- What to work on -
Within the records below, find each line that holds the string "computer", then copy it.

- Data -
■ ■ ■ ■ ■ ■ ■

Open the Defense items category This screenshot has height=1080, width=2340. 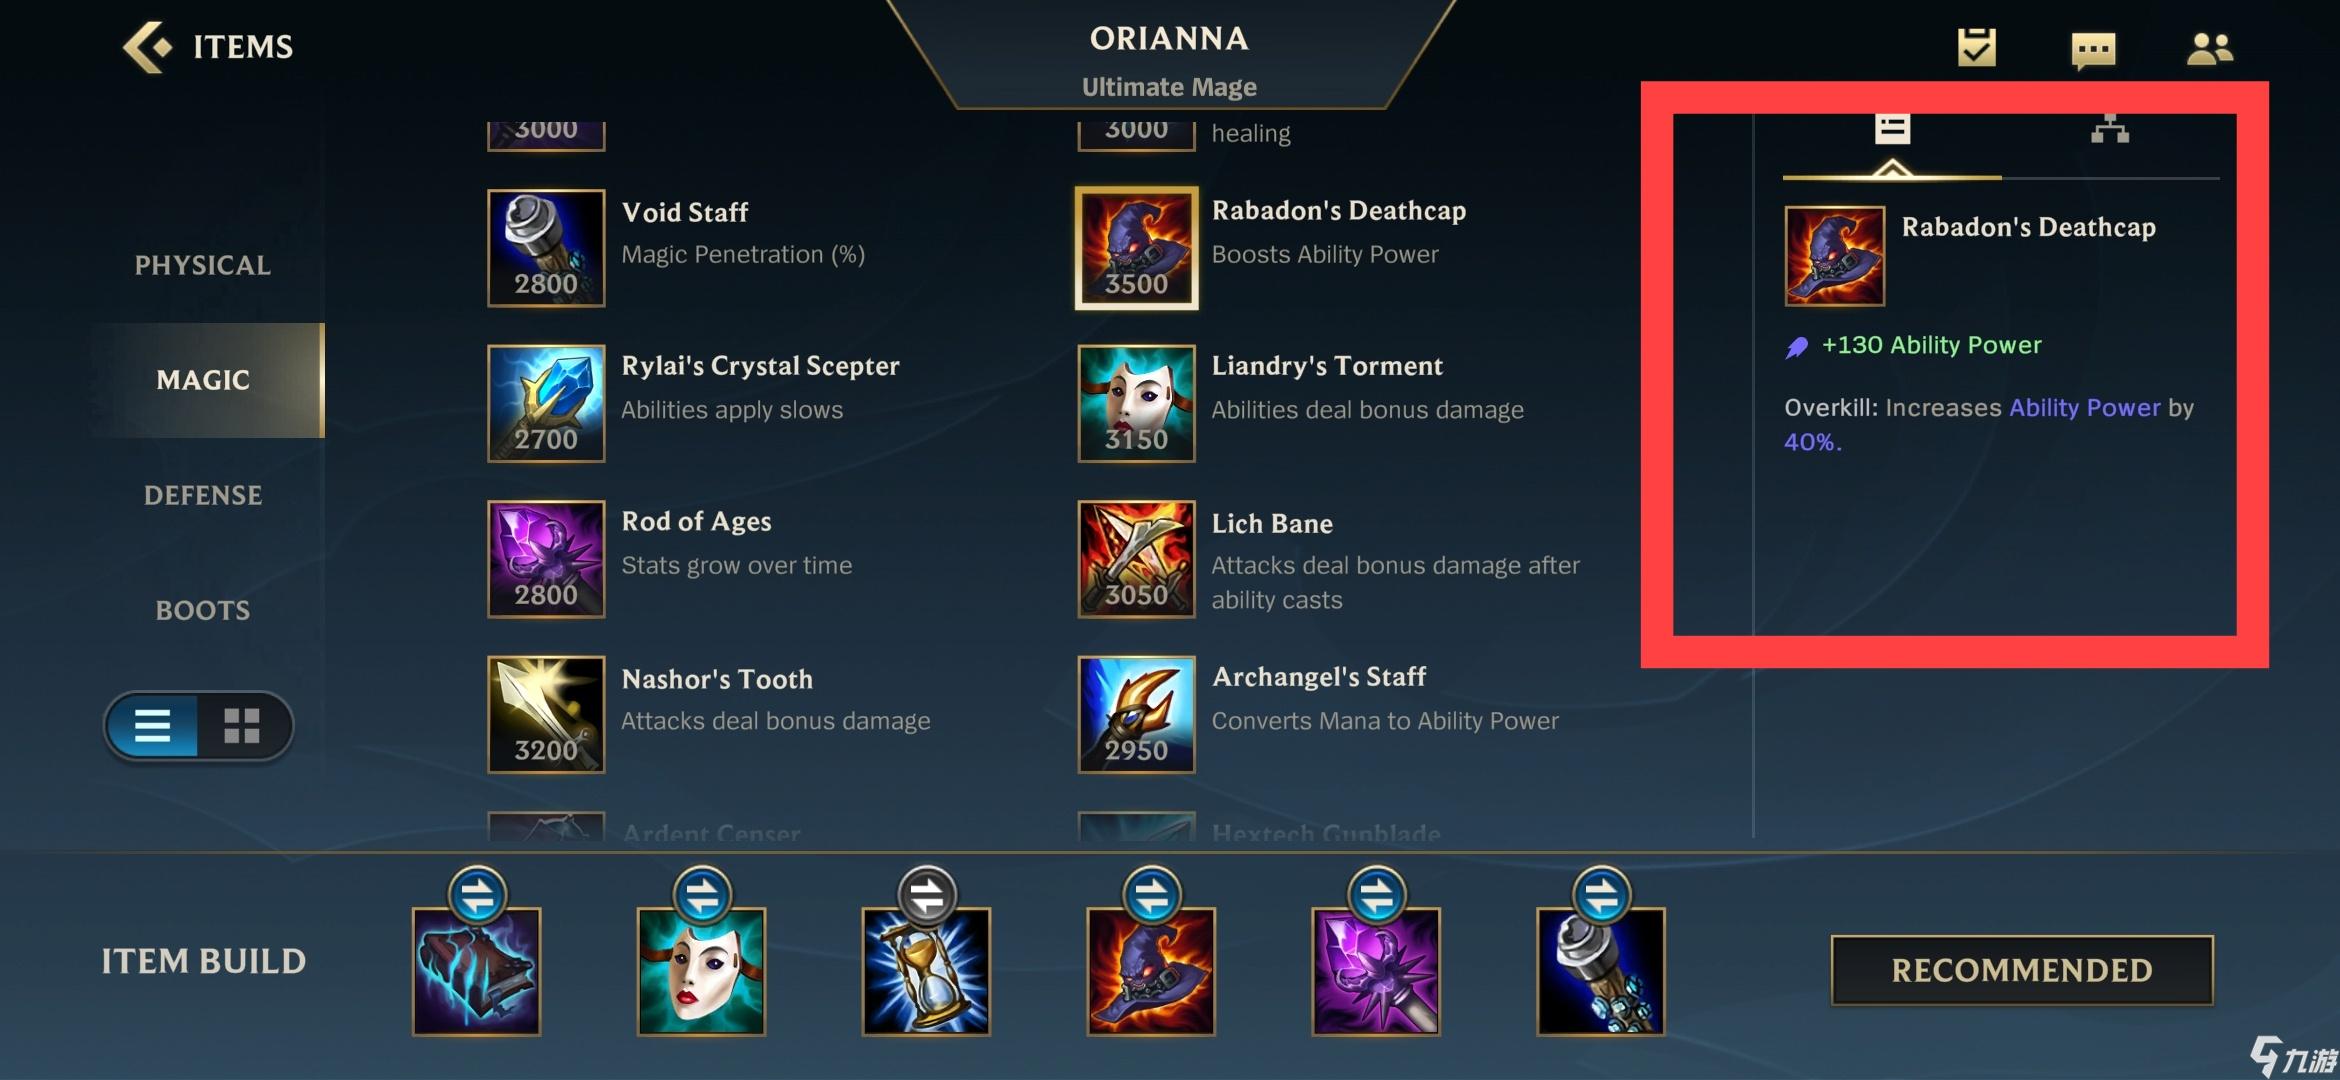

■ ■ ■ ■ ■ ■ ■

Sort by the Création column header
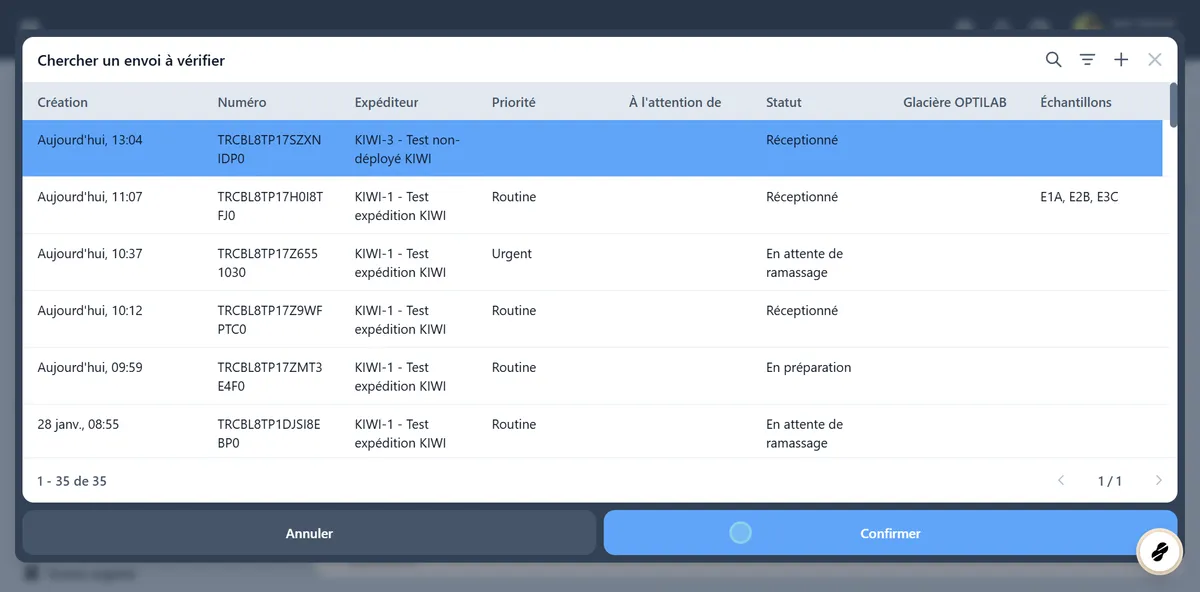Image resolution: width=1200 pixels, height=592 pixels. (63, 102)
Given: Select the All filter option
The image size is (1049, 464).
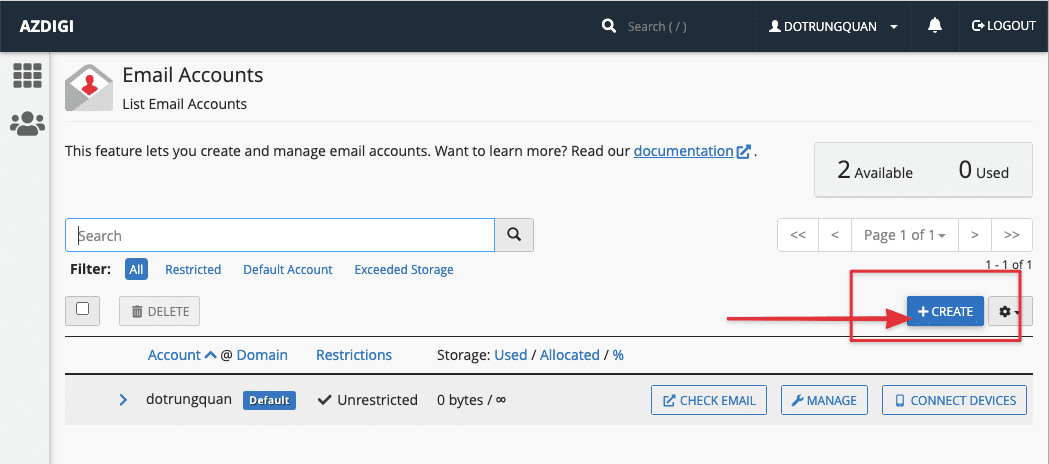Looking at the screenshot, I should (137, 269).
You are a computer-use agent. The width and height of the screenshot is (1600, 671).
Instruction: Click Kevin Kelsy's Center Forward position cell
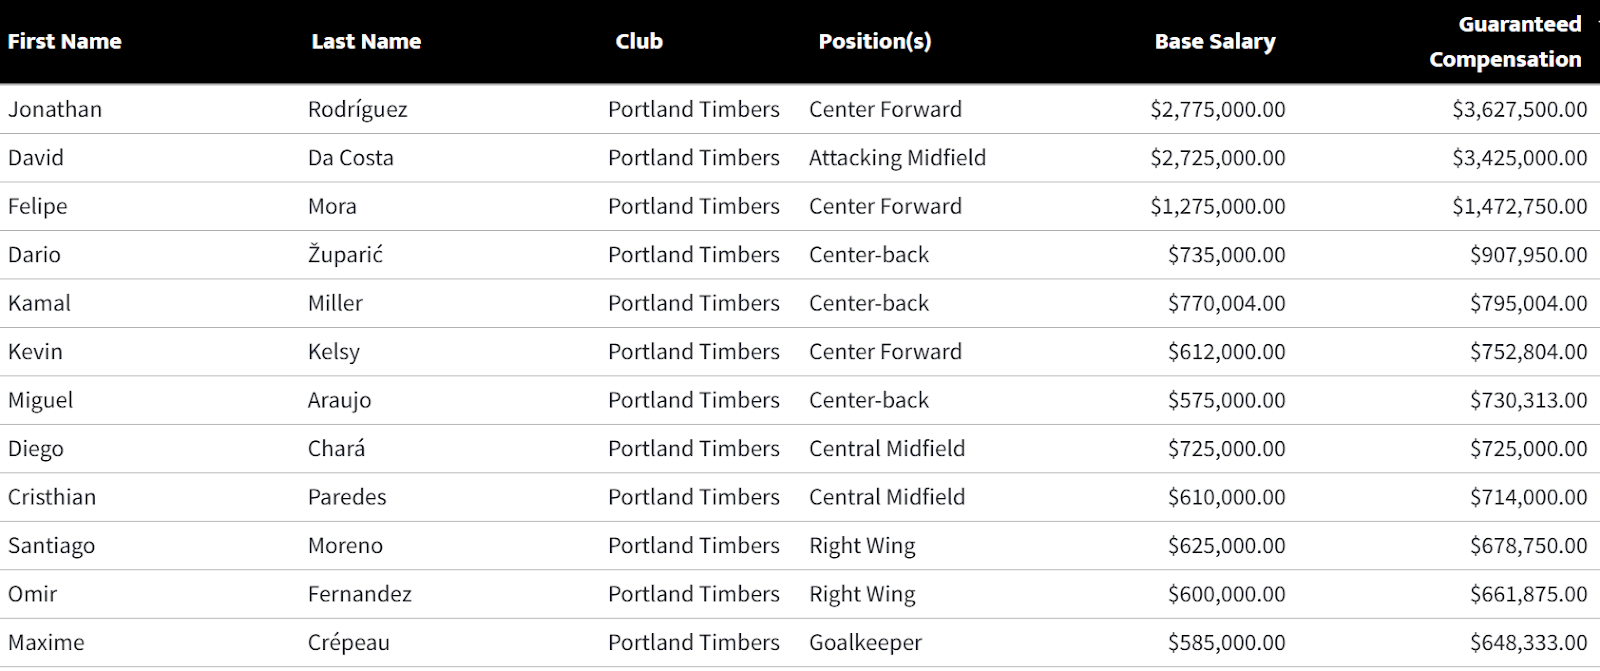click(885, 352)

■ ■ ■ ■ ■ ■ ■

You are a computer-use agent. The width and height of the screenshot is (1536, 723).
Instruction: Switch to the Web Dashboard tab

■ ■ ■ ■ ■ ■ ■

- Output of the exercise -
You are a computer-use agent. The width and height of the screenshot is (1600, 671).
You are a computer-use agent. The width and height of the screenshot is (1536, 723).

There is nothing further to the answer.